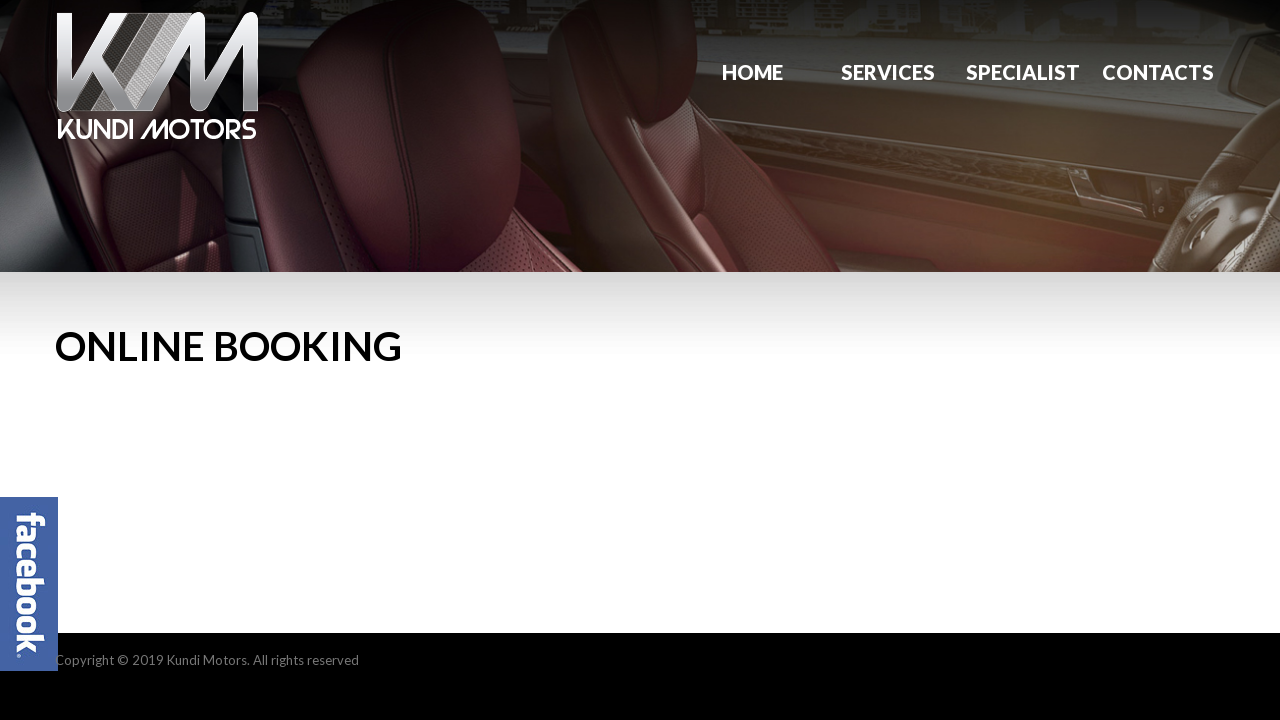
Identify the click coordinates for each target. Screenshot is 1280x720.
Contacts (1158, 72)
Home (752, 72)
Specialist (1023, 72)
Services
----------
= REQUIRED WORK =
Rewrite the records above with "click" replaced by "tap" and every other word left as it is. Omit the pictures.

= COMPLETED EXERCISE =
Identify the tap coordinates for each target. Screenshot is 1280x720.
Contacts (1158, 72)
Home (752, 72)
Specialist (1023, 72)
Services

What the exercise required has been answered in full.